Balter, a Wayland resident, and Vazquez, of Randolph, are committed to exploring the ways that “trash” – everything from construction scraps to teabags to paper grocery sacks – can be used to create high-quality artwork that could be featured proudly in any home or business.

Balter and Vazquez are the artistic hands and minds behind Fireseed, a newly formed organization with the goal of connecting eco-artists with materials and communities with opportunities to appreciate the beauty in art made from their discarded or repurposed “trash.”

“It’s [eco-art] about finding different ways to make art,” Balter said. “But one of the overarching concepts is to help people understand their consumption. It’s about the statement and the materials.”
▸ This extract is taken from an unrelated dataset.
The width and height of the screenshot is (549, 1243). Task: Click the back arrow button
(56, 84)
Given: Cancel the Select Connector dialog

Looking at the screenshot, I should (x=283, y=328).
Vazquez, a musician by profession, and Balter, a software engineer, have known each other for awhile, but it was years into their acquaintance that they stumbled upon a mutual interest in creating art and using found and repurposed materials to do it.

Balter’s Wayland backyard is a gallery of sorts for the type of repurposing they pursue and advocate. A coop constructed from scrap fencing holds a few Guinea hens, natural predators of ticks, Balter explained. Also in the yard stands a sculptural bridge that Vazquez built from that same scrap fencing, branches found in the woods surrounding the home, construction scrap materials and an invasive vine growing nearby.

Perhaps most impressive is the one-time swimming pool that Balter grew tired of maintaining when his boys barely used it. Today, the pool is a naturally filtered pond full of water plants and koi.

But their art goes beyond the useful and becomes, very often, the simply beautiful made all the more extraordinary by the materials of which it is comprised.

Balter’s passion is painting and printmaking, and he’s found that paper Whole Foods grocery sacks and giant IKEA cardboard boxes provide excellent canvases.

“I like the way the paper and cardboard absorb the paint,” Balter said.

Vazquez is more of a sculptor or carpenter. Several of his projects are light boxes – generally lit with eco-friendly LED lights, of course – constructed from found picture or architectural frames, cabinet doors or anything else he can mold into a box. From there he creates walls for the box using everything from teabags to plastic bags.

He’s also working on building a guitar from a discarded maple countertop.

“We want people to know what happens to their garbage,” Vazquez said. “Instead of a dead-end cycle, we want to give it [garbage] a new life. We’re looking for ways to open up the end of that cycle.”

Fireseed’s mission is to connect artists with materials and communities with the art, Balter explained. So far that has taken the shape of displaying the work in non-traditional galleries, such as the walls at Howling Wolf Taqueria in Salem, or joining with larger organizations to showcase the art, as Fireseed will do Aug. 18-20 as a special part of the Boston Green Fest at Boston City Hall Plaza.

They are also working with Wayland’s Board of Selectmen to formalize an eco-art program utilizing the materials discarded at the Wayland Transfer Station.

At the July 11 Board of Selectmen meeting, Vazquez and Balter presented the board with a proposal to create an “Eco-Art Lab” at the Wayland Transfer Station that, among other things, would help reduce waste, “encourage people to understand and accept their role in the consumption-to-waste cycle,” and create “a bridge between local artists and community members.”

“We find the transfer station to be really an exceptional place,” Balter told selectmen. Balter and Vazquez said later that they visit the transfer station about once a week to glean supplies. 


Ultimately, they would like to develop an artist-in-residence program at the Wayland Transfer Station, the proposal explains. It would “bring together local artists and volunteers in a multidiscipline and multicultural exploration of consumption.”

The art created from transfer station items could be displayed on-location as well as at participating businesses around town.

“We want to see it become a movement,” Vazquez said later. “We want to see big corporations putting up eco-art in their buildings.”

Since the initial meeting with selectmen, Balter said the proposal seems to be moving forward. They are hoping to start the Wayland Transfer Station program in September.

“Artists anywhere, in any culture, use the materials that are around,” Balter said. “We are an industrial culture. We aren’t condemning that. We’re dealing with what we have to work with.”